Wednesday, September 15, 2021

Hoorah for the filibusters


"Show, don't tell," is the advice heard by many would-be fiction writers. That advice often works for contemporary fiction. As times have changed, so have writing conventions. In "Captain Blood", Rafael Sabatini tells first, then shows. While Sabatini occasionally shows by describing a character's eyes dilating or her face flushing, it's not his primary technique. Rather, he describes the character's motivating emotions, then shows how those emotions affect subsequent actions. The technique works well in this action novel. Although this novel was written about 100 years ago, its language is fresh rather than archaic. Contemporary writers can benefit from reading old writers instead of just following contemporary advice. Stories can be told through a variety of techniques.

This book grabbed me in its first paragraph and held me until its end. The plot is intricate and anchored by two actual historical events. I won't spill any spoilers. If you want to know how respectable Dr. Peter Blood becomes a notorious pirate, or how love restrains bloodstained hands, you'll have to read the book. 

I learned new things about words while reading this book. For example:

Filibuster — During the mid 1800s this word took on a new meaning to describe a political tactic. Prior to then it referred to those engaged in unauthorized warfare — in other words, pirates. 

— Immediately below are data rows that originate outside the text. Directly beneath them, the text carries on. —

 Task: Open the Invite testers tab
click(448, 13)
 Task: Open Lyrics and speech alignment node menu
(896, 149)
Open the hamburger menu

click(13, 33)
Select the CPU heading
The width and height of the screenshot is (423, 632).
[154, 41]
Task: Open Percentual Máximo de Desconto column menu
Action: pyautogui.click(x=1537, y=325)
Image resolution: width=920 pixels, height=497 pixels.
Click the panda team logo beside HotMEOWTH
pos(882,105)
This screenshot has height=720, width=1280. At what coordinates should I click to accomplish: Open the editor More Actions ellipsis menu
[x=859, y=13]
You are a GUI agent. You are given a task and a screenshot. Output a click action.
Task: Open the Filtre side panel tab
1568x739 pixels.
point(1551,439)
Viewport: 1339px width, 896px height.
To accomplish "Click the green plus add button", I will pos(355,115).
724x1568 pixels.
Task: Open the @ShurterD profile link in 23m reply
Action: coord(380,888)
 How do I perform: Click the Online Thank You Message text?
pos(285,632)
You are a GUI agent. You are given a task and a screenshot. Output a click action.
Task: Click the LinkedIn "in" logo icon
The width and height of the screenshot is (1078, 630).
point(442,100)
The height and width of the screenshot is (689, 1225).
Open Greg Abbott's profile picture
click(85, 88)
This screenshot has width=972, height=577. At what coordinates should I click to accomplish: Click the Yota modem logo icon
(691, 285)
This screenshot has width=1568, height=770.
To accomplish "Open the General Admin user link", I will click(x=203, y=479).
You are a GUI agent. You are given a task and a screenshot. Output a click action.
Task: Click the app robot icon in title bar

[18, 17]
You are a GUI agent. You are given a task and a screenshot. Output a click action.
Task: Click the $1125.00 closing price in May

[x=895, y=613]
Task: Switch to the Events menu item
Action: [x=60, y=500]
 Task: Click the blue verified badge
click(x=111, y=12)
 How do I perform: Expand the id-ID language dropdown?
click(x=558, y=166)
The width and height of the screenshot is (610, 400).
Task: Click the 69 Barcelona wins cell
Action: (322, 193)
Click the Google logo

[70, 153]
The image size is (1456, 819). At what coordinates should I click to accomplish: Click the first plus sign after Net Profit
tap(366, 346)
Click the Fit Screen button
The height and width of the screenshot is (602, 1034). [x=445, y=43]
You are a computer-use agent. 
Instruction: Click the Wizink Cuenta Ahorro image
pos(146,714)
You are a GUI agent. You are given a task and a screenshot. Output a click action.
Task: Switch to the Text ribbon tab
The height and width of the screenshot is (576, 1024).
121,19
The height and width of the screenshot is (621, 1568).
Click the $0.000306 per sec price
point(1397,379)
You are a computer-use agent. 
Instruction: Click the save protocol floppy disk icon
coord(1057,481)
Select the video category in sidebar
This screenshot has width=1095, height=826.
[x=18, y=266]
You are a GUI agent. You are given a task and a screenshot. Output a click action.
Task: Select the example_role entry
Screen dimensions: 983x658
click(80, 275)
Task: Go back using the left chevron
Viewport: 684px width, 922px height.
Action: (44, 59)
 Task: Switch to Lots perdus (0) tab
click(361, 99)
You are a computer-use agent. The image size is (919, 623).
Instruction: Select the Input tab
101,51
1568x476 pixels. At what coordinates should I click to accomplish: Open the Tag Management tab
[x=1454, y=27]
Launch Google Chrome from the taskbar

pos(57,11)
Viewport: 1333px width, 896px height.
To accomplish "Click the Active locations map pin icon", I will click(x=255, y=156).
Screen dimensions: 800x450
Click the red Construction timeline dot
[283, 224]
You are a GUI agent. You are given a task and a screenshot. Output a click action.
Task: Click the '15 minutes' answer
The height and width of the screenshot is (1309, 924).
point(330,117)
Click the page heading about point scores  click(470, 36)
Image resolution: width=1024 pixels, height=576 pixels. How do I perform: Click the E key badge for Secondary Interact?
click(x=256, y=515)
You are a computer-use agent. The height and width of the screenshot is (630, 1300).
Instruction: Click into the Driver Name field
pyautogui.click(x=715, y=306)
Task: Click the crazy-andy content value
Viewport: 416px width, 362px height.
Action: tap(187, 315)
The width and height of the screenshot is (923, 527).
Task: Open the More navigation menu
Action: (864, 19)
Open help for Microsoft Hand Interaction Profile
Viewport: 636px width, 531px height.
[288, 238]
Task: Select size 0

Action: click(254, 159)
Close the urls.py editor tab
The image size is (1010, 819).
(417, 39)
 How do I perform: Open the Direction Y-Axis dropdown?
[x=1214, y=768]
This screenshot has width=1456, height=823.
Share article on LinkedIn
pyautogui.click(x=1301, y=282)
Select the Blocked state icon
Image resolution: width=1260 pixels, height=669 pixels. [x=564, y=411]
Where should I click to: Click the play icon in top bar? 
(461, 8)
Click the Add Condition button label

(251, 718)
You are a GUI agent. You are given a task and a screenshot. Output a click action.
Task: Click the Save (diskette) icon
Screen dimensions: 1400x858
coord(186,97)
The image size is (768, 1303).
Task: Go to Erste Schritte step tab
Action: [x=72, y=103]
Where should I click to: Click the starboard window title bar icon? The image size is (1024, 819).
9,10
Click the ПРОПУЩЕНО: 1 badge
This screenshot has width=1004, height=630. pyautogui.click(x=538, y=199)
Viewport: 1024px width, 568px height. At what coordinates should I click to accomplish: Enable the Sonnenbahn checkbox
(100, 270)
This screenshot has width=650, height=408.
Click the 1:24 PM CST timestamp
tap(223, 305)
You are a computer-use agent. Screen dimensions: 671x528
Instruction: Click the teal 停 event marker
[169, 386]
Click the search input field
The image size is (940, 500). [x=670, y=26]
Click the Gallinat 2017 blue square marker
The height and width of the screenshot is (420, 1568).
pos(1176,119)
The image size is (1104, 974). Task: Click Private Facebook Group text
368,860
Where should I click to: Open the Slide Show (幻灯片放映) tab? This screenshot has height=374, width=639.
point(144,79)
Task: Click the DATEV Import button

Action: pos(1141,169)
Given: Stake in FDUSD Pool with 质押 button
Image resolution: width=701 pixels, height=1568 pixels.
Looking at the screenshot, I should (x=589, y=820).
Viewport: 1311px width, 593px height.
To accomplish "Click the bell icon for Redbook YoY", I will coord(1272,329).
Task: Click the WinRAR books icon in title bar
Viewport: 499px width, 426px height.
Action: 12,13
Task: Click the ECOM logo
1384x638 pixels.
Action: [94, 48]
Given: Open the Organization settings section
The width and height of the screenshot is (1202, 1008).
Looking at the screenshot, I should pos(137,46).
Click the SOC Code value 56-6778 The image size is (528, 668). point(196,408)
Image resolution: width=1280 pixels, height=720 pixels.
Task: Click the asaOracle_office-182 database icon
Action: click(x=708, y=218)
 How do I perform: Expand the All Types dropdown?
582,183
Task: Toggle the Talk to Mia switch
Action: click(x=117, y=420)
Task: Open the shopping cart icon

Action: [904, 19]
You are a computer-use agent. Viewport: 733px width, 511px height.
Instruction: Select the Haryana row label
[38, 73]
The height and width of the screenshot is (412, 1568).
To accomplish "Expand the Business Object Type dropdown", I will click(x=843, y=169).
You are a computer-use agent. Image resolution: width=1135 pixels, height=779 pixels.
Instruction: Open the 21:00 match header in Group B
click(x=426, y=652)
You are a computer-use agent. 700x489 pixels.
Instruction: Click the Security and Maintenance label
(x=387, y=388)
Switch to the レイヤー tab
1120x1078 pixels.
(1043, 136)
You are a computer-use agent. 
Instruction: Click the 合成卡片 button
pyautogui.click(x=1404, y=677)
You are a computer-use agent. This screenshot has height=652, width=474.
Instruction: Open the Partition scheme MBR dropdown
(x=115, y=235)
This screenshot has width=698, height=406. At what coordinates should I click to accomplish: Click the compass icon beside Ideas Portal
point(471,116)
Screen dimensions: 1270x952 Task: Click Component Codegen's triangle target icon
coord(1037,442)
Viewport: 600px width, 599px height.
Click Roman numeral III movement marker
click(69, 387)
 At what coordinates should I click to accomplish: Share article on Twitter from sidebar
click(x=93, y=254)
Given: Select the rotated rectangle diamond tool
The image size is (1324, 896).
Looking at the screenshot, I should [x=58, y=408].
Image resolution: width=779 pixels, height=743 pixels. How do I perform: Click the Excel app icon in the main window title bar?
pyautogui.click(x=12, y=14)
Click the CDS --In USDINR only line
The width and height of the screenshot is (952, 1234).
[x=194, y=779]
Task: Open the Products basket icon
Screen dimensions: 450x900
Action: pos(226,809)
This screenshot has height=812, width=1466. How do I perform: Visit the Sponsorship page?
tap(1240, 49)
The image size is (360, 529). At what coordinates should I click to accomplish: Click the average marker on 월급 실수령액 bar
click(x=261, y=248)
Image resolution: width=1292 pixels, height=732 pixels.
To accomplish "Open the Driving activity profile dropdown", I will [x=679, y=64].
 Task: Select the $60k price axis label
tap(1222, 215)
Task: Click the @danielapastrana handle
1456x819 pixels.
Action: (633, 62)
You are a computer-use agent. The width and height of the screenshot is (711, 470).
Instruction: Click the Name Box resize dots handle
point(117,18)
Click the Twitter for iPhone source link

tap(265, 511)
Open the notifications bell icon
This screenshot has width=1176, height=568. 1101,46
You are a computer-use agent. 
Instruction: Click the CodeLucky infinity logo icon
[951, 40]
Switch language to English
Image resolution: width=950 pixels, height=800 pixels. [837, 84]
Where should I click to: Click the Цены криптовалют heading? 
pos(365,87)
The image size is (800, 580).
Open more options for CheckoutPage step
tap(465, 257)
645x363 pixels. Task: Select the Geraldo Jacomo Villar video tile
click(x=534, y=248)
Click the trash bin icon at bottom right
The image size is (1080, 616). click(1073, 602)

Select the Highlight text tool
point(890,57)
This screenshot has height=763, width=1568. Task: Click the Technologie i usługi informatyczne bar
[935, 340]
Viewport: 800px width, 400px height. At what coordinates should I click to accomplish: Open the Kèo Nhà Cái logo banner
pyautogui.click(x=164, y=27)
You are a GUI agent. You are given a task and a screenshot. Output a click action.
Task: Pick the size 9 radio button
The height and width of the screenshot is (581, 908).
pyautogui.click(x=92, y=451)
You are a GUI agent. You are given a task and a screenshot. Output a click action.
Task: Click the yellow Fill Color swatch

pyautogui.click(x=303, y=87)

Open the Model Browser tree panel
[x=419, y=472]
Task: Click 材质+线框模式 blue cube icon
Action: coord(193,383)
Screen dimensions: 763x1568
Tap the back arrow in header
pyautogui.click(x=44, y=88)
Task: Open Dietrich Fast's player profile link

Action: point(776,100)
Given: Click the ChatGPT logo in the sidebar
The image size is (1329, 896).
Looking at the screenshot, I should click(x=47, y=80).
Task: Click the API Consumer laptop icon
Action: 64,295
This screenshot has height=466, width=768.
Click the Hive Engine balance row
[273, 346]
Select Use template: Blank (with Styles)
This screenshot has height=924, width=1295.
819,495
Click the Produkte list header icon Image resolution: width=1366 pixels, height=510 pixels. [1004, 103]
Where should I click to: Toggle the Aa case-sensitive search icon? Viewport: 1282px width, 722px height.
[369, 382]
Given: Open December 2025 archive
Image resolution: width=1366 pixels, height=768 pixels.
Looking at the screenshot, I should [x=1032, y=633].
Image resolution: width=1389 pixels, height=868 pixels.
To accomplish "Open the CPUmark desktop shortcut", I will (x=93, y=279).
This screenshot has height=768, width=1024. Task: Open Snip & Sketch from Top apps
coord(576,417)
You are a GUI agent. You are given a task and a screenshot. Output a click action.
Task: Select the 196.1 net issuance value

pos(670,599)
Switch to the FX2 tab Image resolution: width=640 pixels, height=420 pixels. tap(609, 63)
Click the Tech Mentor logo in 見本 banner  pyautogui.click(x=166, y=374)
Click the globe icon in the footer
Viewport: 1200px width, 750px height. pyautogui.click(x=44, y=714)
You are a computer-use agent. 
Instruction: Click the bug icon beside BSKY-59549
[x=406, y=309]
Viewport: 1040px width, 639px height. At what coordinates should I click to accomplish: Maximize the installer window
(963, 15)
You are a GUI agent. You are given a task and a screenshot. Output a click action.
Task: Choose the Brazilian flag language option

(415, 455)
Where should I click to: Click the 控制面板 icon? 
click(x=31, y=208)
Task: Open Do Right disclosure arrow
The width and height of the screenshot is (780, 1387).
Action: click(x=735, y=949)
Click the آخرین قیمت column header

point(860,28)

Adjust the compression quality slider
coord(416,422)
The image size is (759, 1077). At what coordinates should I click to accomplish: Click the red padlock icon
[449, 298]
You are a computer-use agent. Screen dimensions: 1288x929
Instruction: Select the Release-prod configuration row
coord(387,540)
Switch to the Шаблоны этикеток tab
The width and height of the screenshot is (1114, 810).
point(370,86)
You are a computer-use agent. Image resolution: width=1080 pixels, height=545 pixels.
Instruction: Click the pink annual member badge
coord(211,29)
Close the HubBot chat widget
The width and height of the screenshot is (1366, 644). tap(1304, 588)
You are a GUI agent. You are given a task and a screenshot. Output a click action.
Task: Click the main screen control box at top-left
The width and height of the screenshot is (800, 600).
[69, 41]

Boucan-hunters  These were French hunters who settled in the Caribbean and smoked meat using a technique learned from the native Tupi. A boucan is a wooden rack used to smoke meat or fish, or the smoked meat itself. The boucan-hunters became known as boucaniers which morphed into the English word buccaneers. The Spanish learned the same process from the Taino and called the process barbacoa. That word became the English word, barbecue.